Hallo wie könnt ihr aus der angabe Y 400 V erkennen ob man den motor in stern oder dreieck schalten muss? Wie macht man das und was bedeutet die spannungsangabe genau?
Gruß Feuerwehrmann


----------



## Thomas_v2.1 (28 Oktober 2015)

Das erkennt man daran, dass "Y" oder ein auf dem Kopf stehendes "Y" für Stern steht.

Rest ist Grundlagen Elektrotechnik, glaub zweites Lehrjahr. Hast du gerade erst angefangen?


----------



## Feuerwehrmann (28 Oktober 2015)

Bin 2 Lehrjahr was meinst du mit das andere ist grundlage


----------



## Thomas_v2.1 (28 Oktober 2015)

Grundlage sollte sein, was die Spannungsangabe auf dem Typenschild bedeutet.

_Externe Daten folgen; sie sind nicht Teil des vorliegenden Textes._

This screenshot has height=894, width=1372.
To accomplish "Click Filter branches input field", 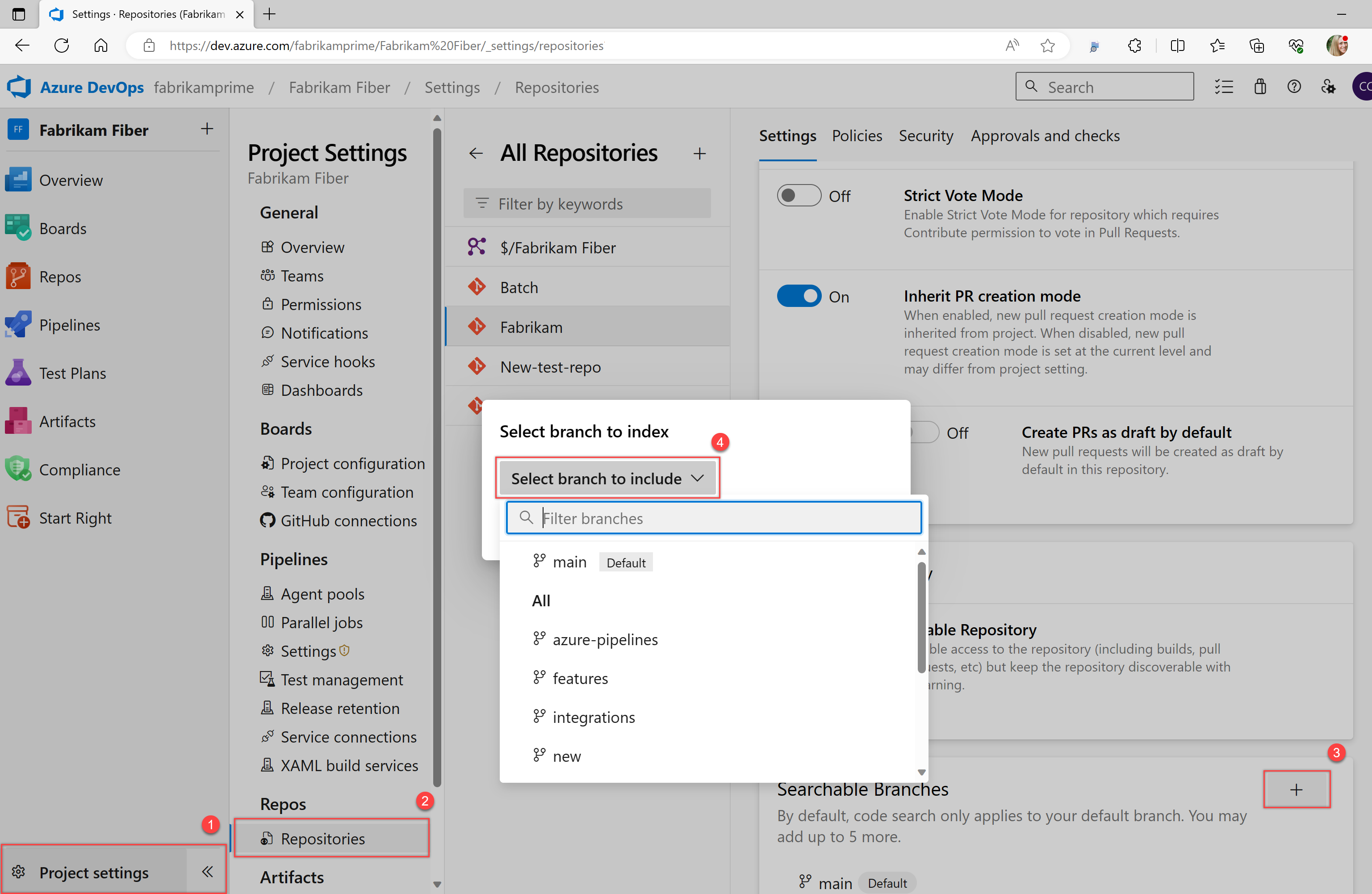I will [714, 517].
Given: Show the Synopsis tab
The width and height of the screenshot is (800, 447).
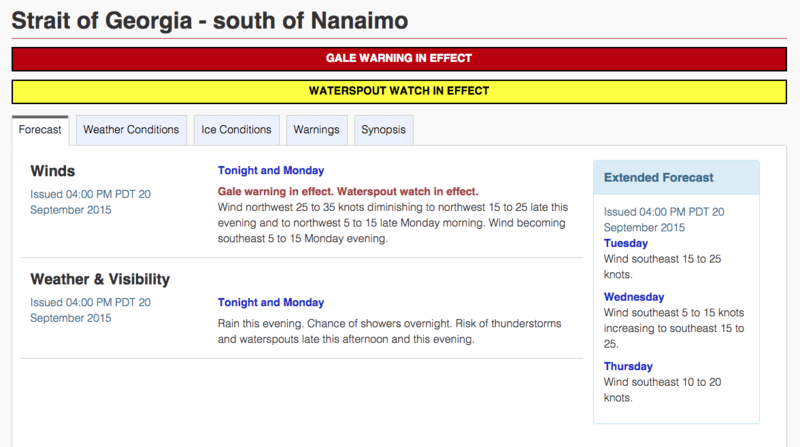Looking at the screenshot, I should coord(383,130).
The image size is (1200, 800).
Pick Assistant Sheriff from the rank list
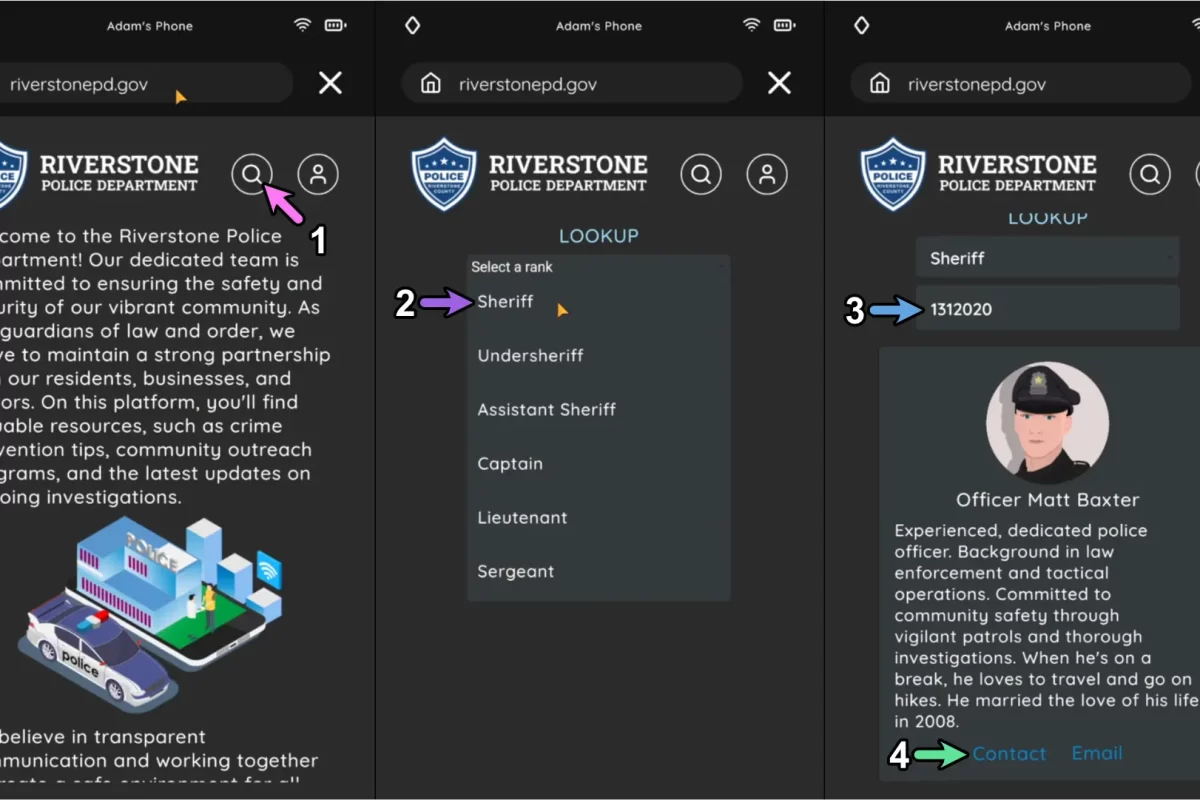pyautogui.click(x=547, y=410)
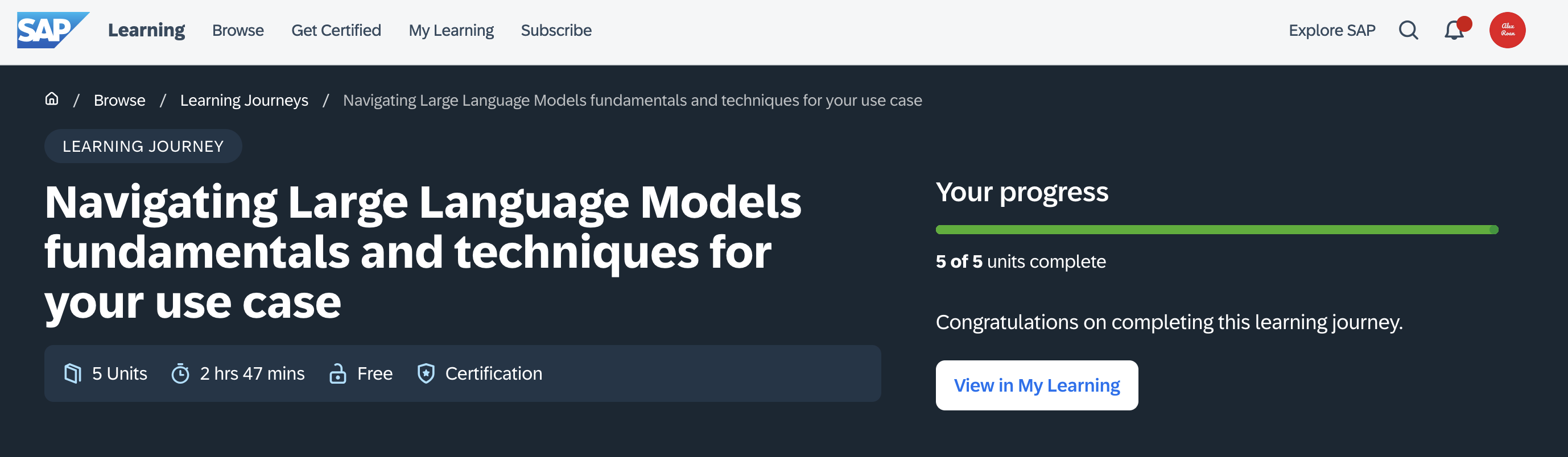This screenshot has width=1568, height=457.
Task: Open the search magnifier icon
Action: click(1408, 30)
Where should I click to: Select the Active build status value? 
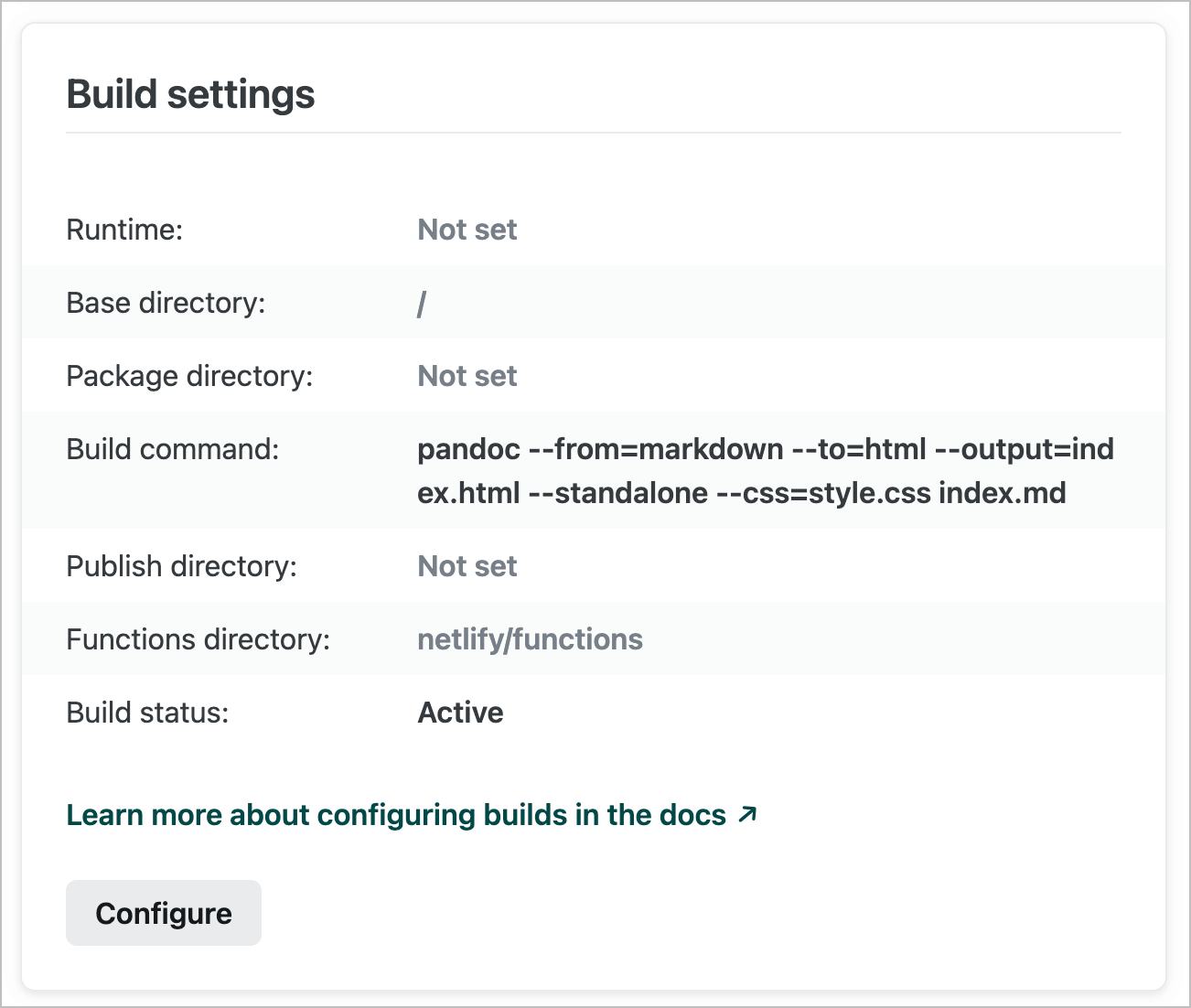coord(460,713)
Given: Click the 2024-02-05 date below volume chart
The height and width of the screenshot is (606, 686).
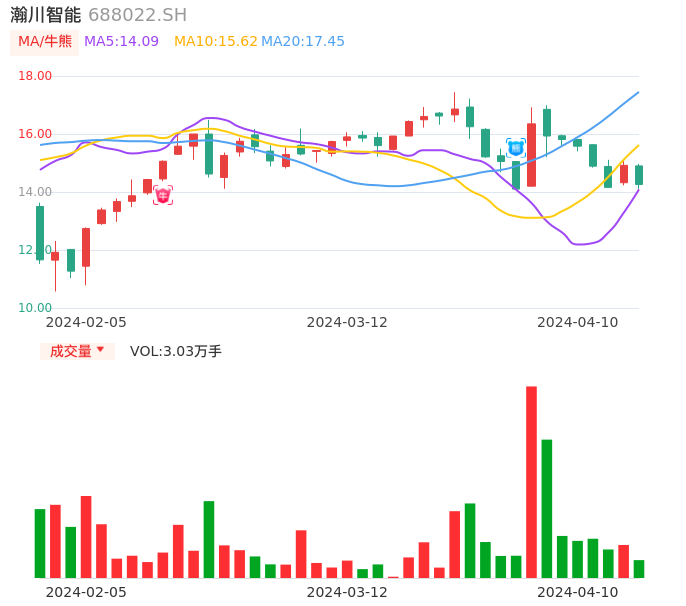Looking at the screenshot, I should pyautogui.click(x=86, y=592).
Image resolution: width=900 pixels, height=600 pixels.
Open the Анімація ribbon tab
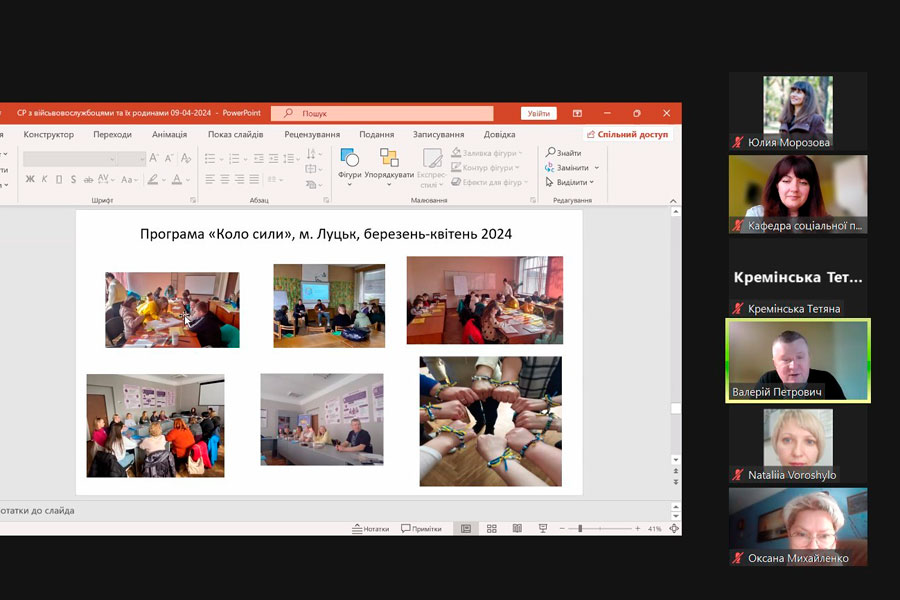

Meistens kommt aber eher die Frage, ob ein Motor mit den Typenschildangaben 230/400V an 400V Drehstrom im Stern oder im Dreieck geschaltet werden muss.


----------



## winnman (28 Oktober 2015)

Na ja Y 400 bedeutet dass bei Sternschaltung der Motor mit 400V betrieben werden kann!

Wird dann ev auch noch D 230V Draufstehen.

Wenn 660/400 Steht dann kann er in Dreieck 400V  und in Y 660V betrieben werden oder auch mit Y/D Umschaltung gestartet werden.

bei Y 400 scheidet Y/D Umschaltung aus!


----------



## dogasel (28 Oktober 2015)

Du schreibst das du im 2. Lehrjahr bist.
Dann hast du auch bestimmt eine Tabellenbuch.
Guck mal unter "Leiterspannung, Strangspannung, Sternschaltung, Dreieckschaltung, Sternpunkt" usw.
Da steht zB. dass bei Sternschaltung, die Leiterspannung und Strangspannung immer unterschiedlich ist.
Beim Dreieckschaltung hingegen ist die Leiterspannung und Strangspannung gleich. Von dem zeichnungen kannst du erkennen warum das so ist.
An dem Typenschild eines Motors wird immer die Leiterspannung angegeben.
Die Strangspannung ist davon abhängig wie du den Motor schaltest (Stern oder Dreieck)
Bei Y 400V , darf der Strang (Wicklung) nur 230V bekommen.---Leiterspannung und Strangspannung ungleich-----
Bei Dreieck 400V darf der Strang (Wicklung) 400V haben.-----Leiterspannung und Strangspannung gleich------


----------